So you think you can tell significant from insignificant differences?

Making research findings accessible

“[S]tudents, public officials, and scholars should not need to understand phrases like “coefficient,” “statistically significant,” and “the 0.05 level” to learn from the research” (King, Tomz and Wittenberg, 2000, 348). In other words, research findings should be accessible to wider audiences who do not necessarily have a technical background. Many political scientists have adopted this approach, improving the empirical practice on presenting and interpreting results. Indeed, the norm today is to compute substantive quantities of interest rather than discussing regression coefficients.

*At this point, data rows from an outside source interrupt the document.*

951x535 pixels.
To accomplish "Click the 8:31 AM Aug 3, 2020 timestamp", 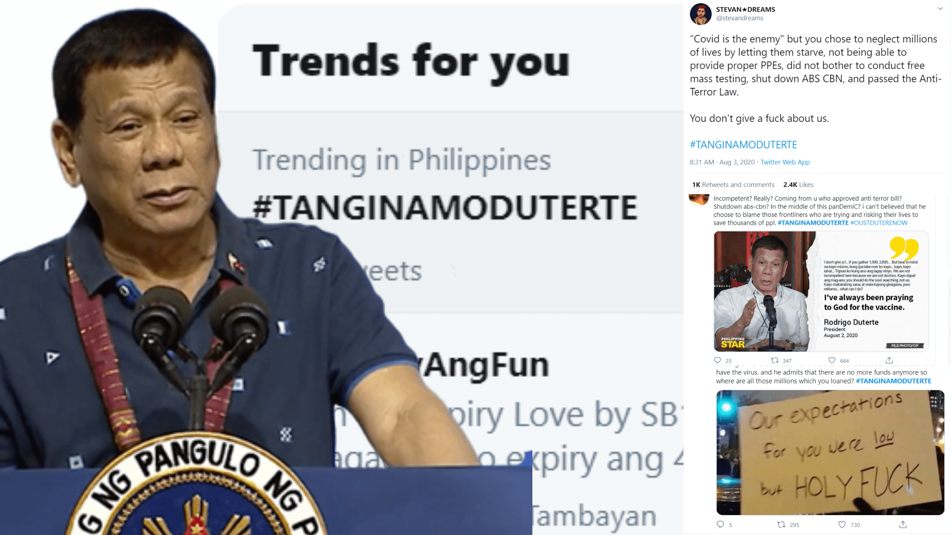I will [x=722, y=162].
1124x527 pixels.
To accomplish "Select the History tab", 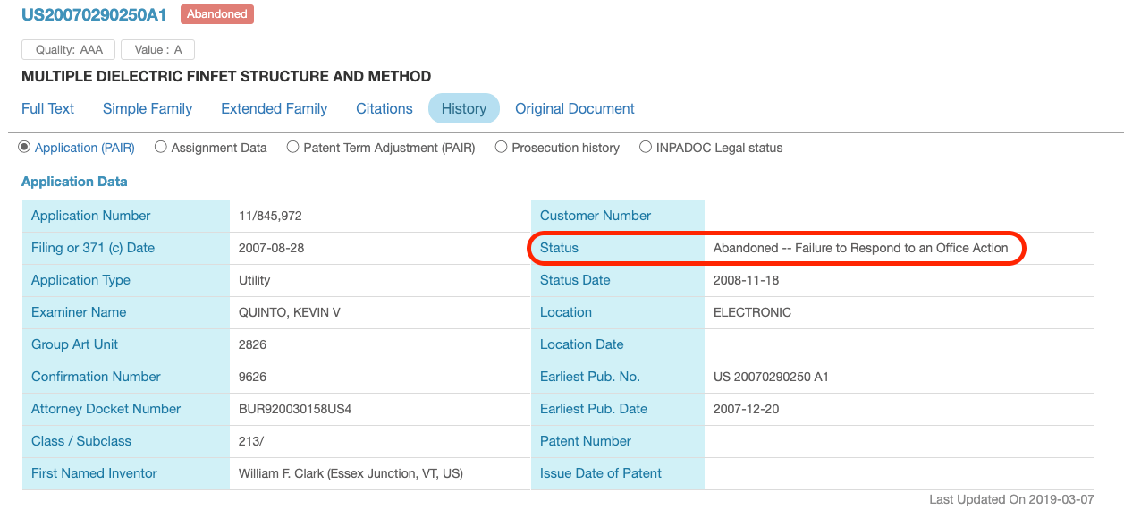I will [464, 108].
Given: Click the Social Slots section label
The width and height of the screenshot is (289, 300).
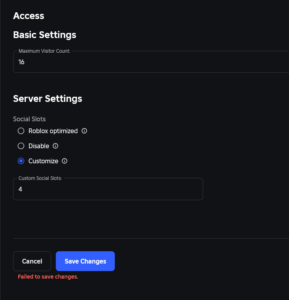Looking at the screenshot, I should 29,119.
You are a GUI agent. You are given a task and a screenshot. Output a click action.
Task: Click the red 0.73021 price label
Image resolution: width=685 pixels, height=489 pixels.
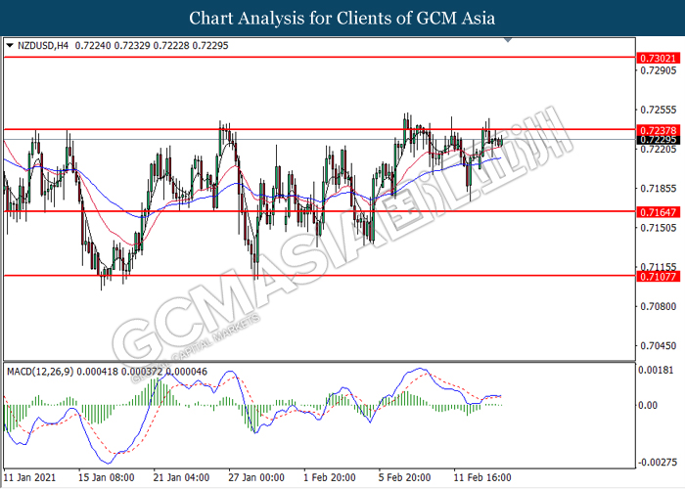(657, 59)
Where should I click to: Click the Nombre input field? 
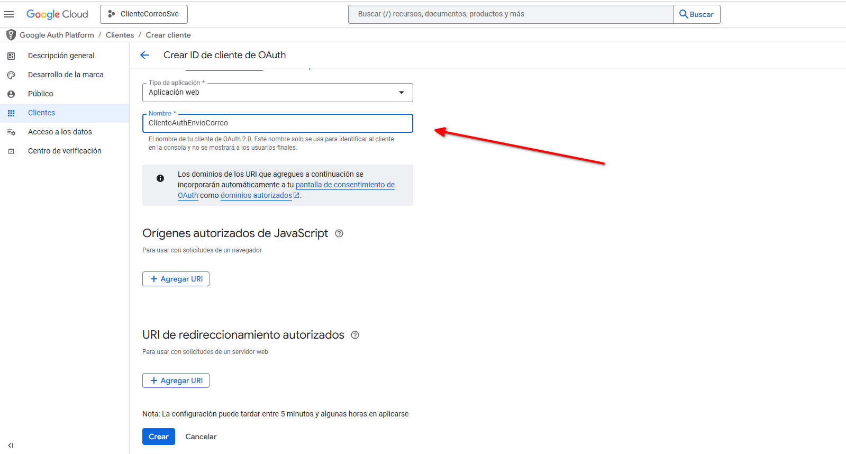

For example, to demonstrate that there is a gender gap in terms of promotion outcomes, the analyst would separately compute the probability of promotion for men and women (using the coefficient estimates from a previously fitted statistical model). If the probability of being promoted is higher for men (after controlling for formal qualifications and productivity levels), this would confirm the gender bias expectation. Unlike references to regression coefficients, most people should understand the results presented this way. Yet there is an additional complication. Research results always entail a degree of uncertainty, which we must also take into account. To indicate how uncertain they are about the estimated quantity of interest, analysts typically report a plausible range for the estimated effect via the confidence interval (CI). Being upfront about the uncertainty of our estimates is necessary. Employing the standard CI for this task, however, is problematic when the goal is to compare estimates.

The problem

When comparing two quantities of interest the use of the standard CI can be misleading and may lead to incorrect inferences. The problem is that when two CIs overlap, the associated estimates may or may not be statistically different (Schenker and Gentleman, 2001). Simply put, on its own, the CI does not provide the information necessary to ascertain whether the compared estimates are, in fact, distinct. Seasoned researchers know better than to equate overlapping CIs with an insignificant difference. But what about less technical readers such as students, practitioners, or policy makers? The answer is likely no. In practice, the CI overlap “leads many to draw such [wrong] conclusions, despite the best efforts of statisticians” (Wright, Klein and Wieczorek, 2019, 165).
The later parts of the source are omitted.